Fortunately, most of us never face the heartache of wondering if our child will live or die — or endure a lifetime of disability. Those parents who do offer us lessons in courage and strength. Their challenges should make us even more thankful that we’re blessed with a healthy child.
Recently, I saw an article in the Atlantic titled “Coping with Bad News.” It was about pediatric doctors at Johns Hopkins University who treat very sick children — “the ones with severe neurological problems that cause profound developmental delays, or with cancers slowly ravaging their bodies, or severe organ failures.”
They physicians said they struggle with how to counsel the families.
“When a child is dying … I need to be … calm and not running away, not engaging in my own emotional response in that situation,” said one.
The parents, of course, have an even greater task: receiving the bad news and coping with it.
“When a child is chronically ill, the whole family feels the pain, particularly the parents,” says an article in the New York Times titled “Love, Anger and Guilt: Coping With a Child’s Chronic Illness. “Mothers and fathers talk about the guilt, anger and sheer exhaustion. Brothers and sisters can feel neglected.”

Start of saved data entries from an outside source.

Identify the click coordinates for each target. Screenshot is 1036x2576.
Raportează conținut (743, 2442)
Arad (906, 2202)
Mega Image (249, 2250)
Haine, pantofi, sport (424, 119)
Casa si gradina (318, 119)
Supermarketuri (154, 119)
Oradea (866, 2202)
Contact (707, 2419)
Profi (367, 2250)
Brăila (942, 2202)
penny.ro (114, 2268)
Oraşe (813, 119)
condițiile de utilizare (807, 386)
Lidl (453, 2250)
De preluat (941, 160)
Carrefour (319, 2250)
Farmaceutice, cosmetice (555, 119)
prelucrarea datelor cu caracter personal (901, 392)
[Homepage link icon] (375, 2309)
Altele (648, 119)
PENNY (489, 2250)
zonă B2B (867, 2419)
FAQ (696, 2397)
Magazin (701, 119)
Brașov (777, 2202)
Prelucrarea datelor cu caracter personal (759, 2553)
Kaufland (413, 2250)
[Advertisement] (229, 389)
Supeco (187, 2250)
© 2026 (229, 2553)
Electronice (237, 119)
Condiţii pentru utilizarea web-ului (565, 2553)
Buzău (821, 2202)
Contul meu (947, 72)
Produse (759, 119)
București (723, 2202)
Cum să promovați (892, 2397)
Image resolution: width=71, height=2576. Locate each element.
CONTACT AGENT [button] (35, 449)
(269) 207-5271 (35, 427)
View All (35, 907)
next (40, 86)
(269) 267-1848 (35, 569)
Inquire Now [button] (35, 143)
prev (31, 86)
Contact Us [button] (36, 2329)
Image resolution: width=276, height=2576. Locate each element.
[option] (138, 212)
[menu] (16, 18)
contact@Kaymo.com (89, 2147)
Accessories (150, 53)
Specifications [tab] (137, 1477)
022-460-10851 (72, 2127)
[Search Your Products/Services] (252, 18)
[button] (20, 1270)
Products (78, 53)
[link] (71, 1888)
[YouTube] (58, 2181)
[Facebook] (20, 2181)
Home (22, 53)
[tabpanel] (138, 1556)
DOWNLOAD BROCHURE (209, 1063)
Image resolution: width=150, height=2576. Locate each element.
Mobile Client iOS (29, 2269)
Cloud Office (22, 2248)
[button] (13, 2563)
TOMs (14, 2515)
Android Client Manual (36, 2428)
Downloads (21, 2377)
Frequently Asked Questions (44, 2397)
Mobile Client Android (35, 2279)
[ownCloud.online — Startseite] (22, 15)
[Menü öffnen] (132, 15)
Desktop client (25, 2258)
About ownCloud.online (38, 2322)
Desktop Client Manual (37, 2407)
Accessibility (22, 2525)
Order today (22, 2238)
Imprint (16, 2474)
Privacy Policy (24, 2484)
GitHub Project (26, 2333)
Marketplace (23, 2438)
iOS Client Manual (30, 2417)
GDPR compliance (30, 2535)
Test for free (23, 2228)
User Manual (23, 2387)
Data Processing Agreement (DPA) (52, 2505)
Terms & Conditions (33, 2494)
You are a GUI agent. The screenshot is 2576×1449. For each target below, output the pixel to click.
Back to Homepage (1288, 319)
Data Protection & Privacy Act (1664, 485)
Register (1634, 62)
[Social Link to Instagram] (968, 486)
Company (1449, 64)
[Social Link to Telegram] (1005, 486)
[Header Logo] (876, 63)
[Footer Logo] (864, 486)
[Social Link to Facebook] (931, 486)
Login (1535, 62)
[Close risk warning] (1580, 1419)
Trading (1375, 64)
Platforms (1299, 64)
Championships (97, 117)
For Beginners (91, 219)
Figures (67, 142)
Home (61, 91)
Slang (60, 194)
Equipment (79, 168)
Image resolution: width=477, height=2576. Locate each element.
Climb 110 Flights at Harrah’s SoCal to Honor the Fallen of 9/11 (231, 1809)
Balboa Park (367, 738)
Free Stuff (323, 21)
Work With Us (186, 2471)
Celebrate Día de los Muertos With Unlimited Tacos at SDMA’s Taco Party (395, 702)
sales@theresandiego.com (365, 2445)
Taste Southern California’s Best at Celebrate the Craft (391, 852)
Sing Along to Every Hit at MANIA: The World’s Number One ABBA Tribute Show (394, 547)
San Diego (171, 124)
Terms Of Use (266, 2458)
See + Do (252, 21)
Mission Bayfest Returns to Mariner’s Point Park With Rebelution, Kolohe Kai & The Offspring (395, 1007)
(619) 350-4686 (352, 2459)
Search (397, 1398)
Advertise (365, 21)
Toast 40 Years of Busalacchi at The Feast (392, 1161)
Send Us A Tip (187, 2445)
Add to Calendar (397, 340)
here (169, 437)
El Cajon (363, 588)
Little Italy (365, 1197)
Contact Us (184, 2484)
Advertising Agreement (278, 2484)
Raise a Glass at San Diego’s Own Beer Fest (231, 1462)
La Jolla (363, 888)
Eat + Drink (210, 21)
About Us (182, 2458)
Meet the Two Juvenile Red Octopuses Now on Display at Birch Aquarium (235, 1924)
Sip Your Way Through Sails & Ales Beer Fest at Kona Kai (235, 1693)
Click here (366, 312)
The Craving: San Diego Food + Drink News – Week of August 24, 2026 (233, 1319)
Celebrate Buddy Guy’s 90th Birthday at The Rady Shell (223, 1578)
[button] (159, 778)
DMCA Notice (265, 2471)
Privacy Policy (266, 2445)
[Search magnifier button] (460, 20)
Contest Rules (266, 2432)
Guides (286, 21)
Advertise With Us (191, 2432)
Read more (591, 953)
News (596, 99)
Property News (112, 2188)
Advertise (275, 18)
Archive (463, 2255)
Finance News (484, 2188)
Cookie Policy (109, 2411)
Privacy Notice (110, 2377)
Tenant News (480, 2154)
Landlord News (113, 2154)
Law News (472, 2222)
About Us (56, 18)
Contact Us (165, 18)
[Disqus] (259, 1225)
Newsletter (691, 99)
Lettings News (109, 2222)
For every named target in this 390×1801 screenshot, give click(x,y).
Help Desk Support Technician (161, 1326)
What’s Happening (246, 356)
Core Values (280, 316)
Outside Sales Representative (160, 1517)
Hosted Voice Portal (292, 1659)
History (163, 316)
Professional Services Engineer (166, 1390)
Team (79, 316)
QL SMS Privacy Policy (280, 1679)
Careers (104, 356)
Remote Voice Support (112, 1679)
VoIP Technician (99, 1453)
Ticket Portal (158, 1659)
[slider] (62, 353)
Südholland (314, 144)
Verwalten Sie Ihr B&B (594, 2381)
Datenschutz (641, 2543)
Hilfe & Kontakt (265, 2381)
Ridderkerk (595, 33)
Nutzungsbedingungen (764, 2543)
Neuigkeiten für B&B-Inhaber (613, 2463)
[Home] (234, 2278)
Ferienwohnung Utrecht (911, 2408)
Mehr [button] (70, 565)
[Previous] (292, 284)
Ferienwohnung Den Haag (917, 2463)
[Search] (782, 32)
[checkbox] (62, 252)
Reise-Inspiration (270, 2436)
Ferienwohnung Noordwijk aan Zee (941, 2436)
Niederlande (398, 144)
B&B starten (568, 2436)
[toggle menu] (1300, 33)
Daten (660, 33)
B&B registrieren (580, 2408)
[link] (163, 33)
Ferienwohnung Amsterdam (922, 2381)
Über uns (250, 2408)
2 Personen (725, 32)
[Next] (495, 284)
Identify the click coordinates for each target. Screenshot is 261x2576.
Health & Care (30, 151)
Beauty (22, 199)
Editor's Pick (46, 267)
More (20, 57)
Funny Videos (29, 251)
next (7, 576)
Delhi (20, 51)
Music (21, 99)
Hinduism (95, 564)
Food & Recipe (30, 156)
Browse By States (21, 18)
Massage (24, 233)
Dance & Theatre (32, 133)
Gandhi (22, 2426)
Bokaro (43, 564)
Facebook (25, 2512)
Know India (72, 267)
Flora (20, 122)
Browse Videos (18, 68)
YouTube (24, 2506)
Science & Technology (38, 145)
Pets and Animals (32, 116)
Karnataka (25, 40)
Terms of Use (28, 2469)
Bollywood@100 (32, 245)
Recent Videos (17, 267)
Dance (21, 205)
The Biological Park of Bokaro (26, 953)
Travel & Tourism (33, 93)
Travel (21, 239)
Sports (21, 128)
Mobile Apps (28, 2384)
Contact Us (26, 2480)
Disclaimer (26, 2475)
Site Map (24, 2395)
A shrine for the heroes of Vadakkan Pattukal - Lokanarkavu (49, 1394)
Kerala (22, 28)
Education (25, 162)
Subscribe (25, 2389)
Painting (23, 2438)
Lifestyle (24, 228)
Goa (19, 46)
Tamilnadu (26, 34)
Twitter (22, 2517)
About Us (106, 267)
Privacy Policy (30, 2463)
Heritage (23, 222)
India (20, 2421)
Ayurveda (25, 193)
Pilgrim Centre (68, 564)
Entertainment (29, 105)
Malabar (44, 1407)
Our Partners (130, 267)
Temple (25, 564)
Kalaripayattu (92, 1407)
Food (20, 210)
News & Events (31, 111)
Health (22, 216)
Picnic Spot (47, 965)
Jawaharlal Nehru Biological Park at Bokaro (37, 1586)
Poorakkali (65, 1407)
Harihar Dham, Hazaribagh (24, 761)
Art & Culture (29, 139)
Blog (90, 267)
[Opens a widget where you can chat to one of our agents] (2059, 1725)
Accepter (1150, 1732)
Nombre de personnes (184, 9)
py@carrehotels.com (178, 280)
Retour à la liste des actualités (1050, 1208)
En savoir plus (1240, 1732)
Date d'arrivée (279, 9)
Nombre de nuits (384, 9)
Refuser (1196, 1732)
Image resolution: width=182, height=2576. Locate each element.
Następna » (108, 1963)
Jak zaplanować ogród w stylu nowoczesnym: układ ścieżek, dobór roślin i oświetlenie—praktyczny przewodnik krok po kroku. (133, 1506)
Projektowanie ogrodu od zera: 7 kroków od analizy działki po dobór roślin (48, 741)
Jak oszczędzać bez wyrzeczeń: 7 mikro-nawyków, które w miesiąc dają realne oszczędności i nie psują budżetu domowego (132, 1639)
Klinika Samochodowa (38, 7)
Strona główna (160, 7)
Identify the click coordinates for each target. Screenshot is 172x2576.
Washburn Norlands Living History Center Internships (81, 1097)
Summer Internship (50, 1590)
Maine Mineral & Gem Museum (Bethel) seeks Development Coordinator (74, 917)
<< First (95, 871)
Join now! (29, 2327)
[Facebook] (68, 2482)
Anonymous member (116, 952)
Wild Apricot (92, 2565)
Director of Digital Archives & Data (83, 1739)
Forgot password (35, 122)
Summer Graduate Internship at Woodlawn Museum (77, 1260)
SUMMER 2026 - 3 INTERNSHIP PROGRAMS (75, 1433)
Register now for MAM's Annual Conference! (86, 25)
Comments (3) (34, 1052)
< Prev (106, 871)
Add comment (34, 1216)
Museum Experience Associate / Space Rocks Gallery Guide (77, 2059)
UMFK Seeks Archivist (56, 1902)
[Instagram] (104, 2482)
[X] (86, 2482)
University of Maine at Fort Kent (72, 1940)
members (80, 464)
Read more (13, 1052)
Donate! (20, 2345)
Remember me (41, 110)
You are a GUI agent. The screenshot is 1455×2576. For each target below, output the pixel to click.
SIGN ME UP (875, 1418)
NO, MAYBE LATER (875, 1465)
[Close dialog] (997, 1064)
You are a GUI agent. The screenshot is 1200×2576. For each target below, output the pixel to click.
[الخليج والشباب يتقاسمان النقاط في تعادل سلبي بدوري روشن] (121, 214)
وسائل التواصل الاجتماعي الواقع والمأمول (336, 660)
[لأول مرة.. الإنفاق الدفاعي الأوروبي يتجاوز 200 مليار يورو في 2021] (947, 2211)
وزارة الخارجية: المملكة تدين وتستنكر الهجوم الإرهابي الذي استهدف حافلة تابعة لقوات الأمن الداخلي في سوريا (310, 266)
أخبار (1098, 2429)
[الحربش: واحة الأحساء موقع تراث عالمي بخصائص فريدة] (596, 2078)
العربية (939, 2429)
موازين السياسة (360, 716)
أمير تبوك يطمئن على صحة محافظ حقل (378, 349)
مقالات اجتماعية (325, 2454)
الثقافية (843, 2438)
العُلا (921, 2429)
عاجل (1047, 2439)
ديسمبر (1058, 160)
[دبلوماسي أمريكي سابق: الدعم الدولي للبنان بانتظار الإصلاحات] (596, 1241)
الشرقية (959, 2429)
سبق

Parents share their stories
The author interviewed five mothers of severely ill children. One mom, for instance, had a 15-year-old epileptic daughter who suffered as many as 80 seizures a day.
“It drains the family emotionally and financially,” the woman said. “You are at the hospital all day with one child and then you come home to two more children who need attention. You feel like a machine; you just keep going. I don’t think I slept well for five years. I just kept pushing.”
Another woman had an adult daughter who suffered trauma at birth and has never been able to talk or walk. She has the functional ability of a preschooler.
“I went through a stage when I was pretty mad at God,” the mom said. “I was literally suicidal for two to three years. … I never went back to work after Jessie was born. That was another stress in my marriage, going from two incomes to one. Plus, children like Jessie are really difficult to manage. She would have bouts of one to two hours of nonstop screaming.”
A third mother had an 8-year-old daughter with severe learning disabilities, obsessive compulsive disorder and attention deficit hyperactivity disorder.
“Very little is written about the mental devastation on the parents,” she said. “I went through a major depression when Rachel was diagnosed, and it forced me to look inward and re-examine myself. It forced me to re-examine my own abilities to handle stress and grief.”
All parents, even those with healthy children, face disappointment and despair in raising kids. I can’t imagine the far more profound challenges that parents of severely ill or dying kids face.
I commend them. Their struggles should make us all appreciate our blessings.